Letra viva | Valores de uma cultura que cuida e não mata
Rubrica dedicada à reflexão sobre o dever de cuidar de todos e os riscos de legalizar a eutanásia
Tiago Azevedo Ramalho*
Só mediante a exacta definição dos contornos de uma certa prática é possível ajuizar das suas implicações políticas. No presente debate respeitante à legalização da “eutanásia”, cabe justamente começar por firmar que o próprio termo “eutanásia” – etimologicamente: boa morte – é imprestável: quem, com efeito, recusa uma morte que, antes de ser descrita nos seus contornos, já é apresentada como boa? Não é esse, por certo, o tema de discussão, dado que morte boa ninguém rejeita. Discute-se antes se a provocação intencional da morte de alguém a respectivo pedido deve ou não ser legitimada pelo Direito e, se sim, por quem (Médico? Enfermeiro? Outro profissional de saúde?) e mediante quais pressupostos (Doença terminal? Sofrimento descrito como intolerável? Pedido reiterado?). Não se debate, pois, o que ética e fisicamente alguém pode fazer a si e de si próprio (suicídio!), mas antes a definição daquilo que nós, mediante uma parte de nós, nos consideramos legitimados a fazer aos outros (provocação intencional da morte de alguém; se eventualmente se trata de causa de homicídio legitimado). Por isso a questão não é apenas privada ou pessoal, mas radicalmente política, porque atinente àquilo que a comunidade política entende poder fazer aos seus membros constituintes, arrogando a si o poder de dar a morte a uma pessoa sem ser para protecção da vida de outrem.

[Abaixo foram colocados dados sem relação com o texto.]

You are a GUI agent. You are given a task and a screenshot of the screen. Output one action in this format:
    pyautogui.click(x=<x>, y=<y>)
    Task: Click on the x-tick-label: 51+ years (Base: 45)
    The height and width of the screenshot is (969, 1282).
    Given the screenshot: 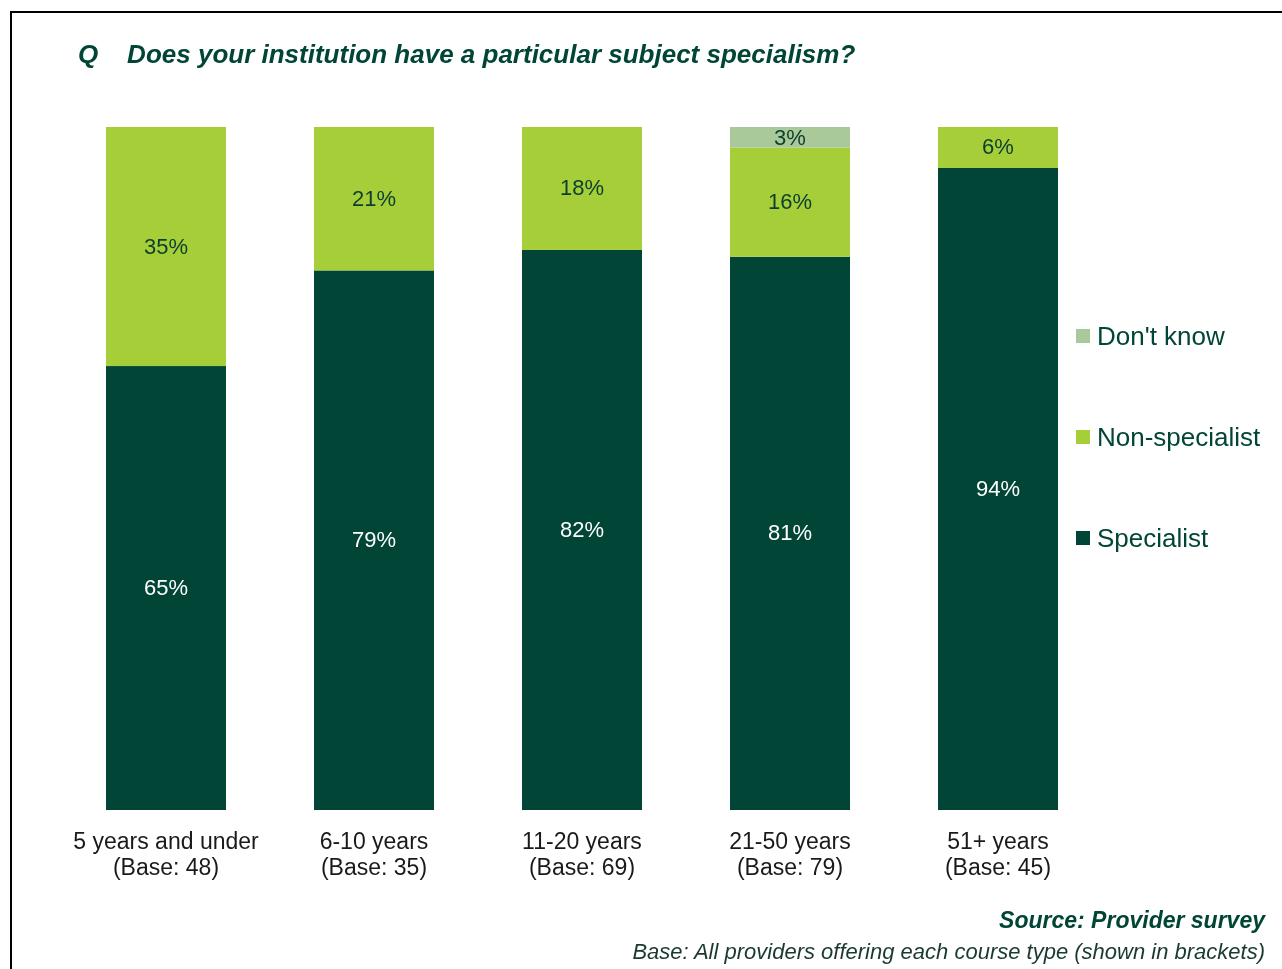 What is the action you would take?
    pyautogui.click(x=998, y=854)
    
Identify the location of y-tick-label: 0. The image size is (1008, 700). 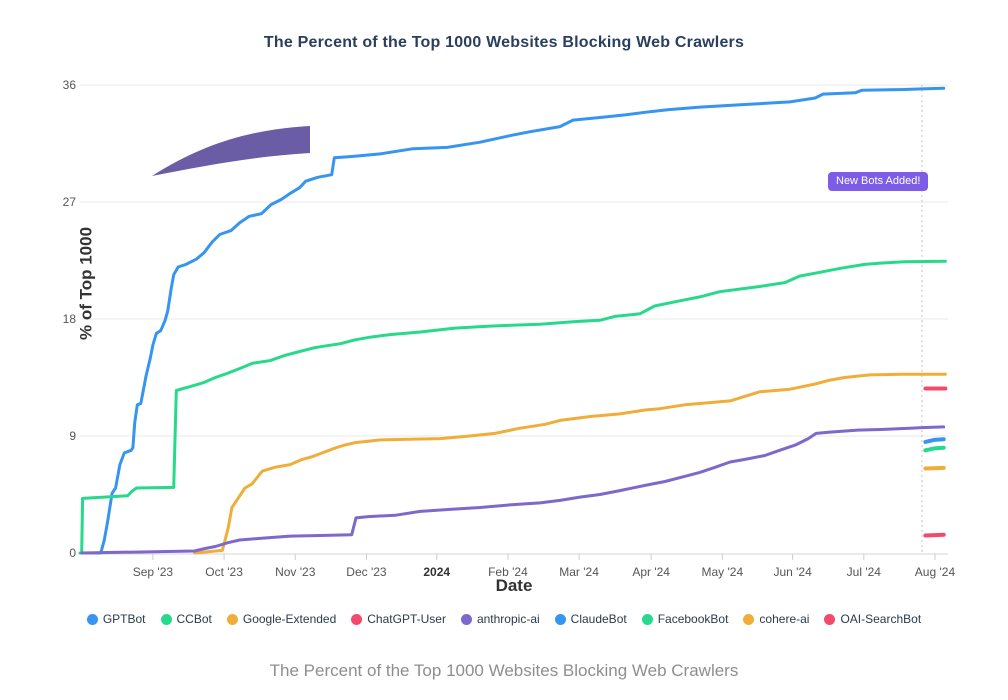
(72, 553).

A via de justificação ensaiada é a defesa da autonomia individual, manto que aliás tantas vezes tem encoberto a pura ausência de razões: o Estado daria no presente caso uma possibilidade mais de realização autonómica, reconhecendo como válida a possibilidade de a pessoa definir a hora da sua morte – uma como que última, extrema liberdade. Talvez num outro tempo a questão possa vir a ser discutida nesse céu das grandes opções éticas existenciais, tomadas ao cabo de prolongado processo de ponderação de razões, de escuta de posições diversas, de antecipação de horizontes múltiplos, de longa maturação intelectual, em que a pessoa, enfim ladeada pela família e pelos amigos e assistida pela consolação da medicina, decide do destino a dar a si própria. Mas não é essa a hora que habitamos: eis que vemos a erosão de vínculos pertinenciais, à família, ao lugar, ao emprego; a negação ou grave dificultação do acesso a cuidados de saúde; a falta de projecto de participação social para os mais desamparados – tudo aquilo que para nós, seres sociais, é alimento do mais necessário. Mesmo perante este estado de coisas o valor da autonomia é belo, belíssimo. Mas não se diga respeito pela autonomia o que é institucionalização da indiferença ou, pior, de atribuição à pessoa da decisão para que a própria sociedade a conduziu. Nem se diga que é autonomia esclarecida a decisão pelo que completamente se ignora, porque não se pode assumir o que não se consegue antever.
É possível que a “eutanásia” venha em breve a ser aprovada (como também é possível o seu contrário, conforme nos mostrou a experiência mais recente). Como quer que seja, a prudência política reclama que bem se atente nas circunstâncias concretas em que tomará uma deliberação, uma vez que é nesse contexto, o concreto, que a deliberação produzirá os seus efeitos. Se em mais não pudermos acordar, assentemos ao menos no seguinte: não é da autonomia de seres emancipados que se está a discutir, mas do exacto inverso. Tratamos sim do modo como a comunidade deve responder à experiência de sofrimento dos seus mais frágeis, aqueles cujo destino, por falta de outras estruturas de apoio, mais radicalmente depende das instituições políticas e sociais e a quem, no momento em que se descobrem desorientados pelo sem-sentido, a comunidade eventualmente nada entende oferecer a não ser o próprio nada.
Evidentemente que há outros caminhos possíveis.